Extract precisely the lines of the entries below, from the first line through the line containing "You are a computer-use agent. Image".

- Stored records
*** Begin section ***

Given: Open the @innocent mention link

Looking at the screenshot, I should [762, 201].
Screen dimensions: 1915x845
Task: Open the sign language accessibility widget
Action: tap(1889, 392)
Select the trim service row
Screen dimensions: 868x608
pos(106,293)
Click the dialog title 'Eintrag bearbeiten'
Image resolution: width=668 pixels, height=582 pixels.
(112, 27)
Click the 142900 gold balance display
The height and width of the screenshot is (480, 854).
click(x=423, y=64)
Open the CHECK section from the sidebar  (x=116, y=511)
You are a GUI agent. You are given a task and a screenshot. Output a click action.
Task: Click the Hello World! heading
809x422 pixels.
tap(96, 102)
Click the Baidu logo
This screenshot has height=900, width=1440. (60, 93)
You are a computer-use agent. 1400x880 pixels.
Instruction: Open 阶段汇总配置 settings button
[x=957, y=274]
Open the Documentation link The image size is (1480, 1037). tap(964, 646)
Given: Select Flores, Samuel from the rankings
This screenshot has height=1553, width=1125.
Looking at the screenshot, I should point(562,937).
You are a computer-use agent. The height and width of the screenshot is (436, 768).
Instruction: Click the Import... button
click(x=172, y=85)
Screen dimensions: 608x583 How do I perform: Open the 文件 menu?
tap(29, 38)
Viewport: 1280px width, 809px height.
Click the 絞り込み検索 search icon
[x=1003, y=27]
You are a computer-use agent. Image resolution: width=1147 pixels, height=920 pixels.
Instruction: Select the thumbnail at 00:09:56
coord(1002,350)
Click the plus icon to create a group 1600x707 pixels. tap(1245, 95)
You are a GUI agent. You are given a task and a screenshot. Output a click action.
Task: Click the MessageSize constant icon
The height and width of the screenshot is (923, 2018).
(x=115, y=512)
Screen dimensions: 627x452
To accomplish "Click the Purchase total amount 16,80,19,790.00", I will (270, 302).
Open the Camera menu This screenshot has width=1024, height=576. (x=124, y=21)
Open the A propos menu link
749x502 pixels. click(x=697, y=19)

*** End section ***

- REPLY
Given: Open the @innocent mention link

Looking at the screenshot, I should [762, 201].
Screen dimensions: 1915x845
Task: Open the sign language accessibility widget
Action: tap(1889, 392)
Select the trim service row
Screen dimensions: 868x608
pos(106,293)
Click the dialog title 'Eintrag bearbeiten'
Image resolution: width=668 pixels, height=582 pixels.
(112, 27)
Click the 142900 gold balance display
The height and width of the screenshot is (480, 854).
click(x=423, y=64)
Open the CHECK section from the sidebar  (x=116, y=511)
You are a GUI agent. You are given a task and a screenshot. Output a click action.
Task: Click the Hello World! heading
809x422 pixels.
tap(96, 102)
Click the Baidu logo
This screenshot has height=900, width=1440. (60, 93)
You are a computer-use agent. 1400x880 pixels.
Instruction: Open 阶段汇总配置 settings button
[x=957, y=274]
Open the Documentation link The image size is (1480, 1037). tap(964, 646)
Given: Select Flores, Samuel from the rankings
This screenshot has height=1553, width=1125.
Looking at the screenshot, I should point(562,937).
You are a computer-use agent. The height and width of the screenshot is (436, 768).
Instruction: Click the Import... button
click(x=172, y=85)
Screen dimensions: 608x583 How do I perform: Open the 文件 menu?
tap(29, 38)
Viewport: 1280px width, 809px height.
Click the 絞り込み検索 search icon
[x=1003, y=27]
You are a computer-use agent. Image resolution: width=1147 pixels, height=920 pixels.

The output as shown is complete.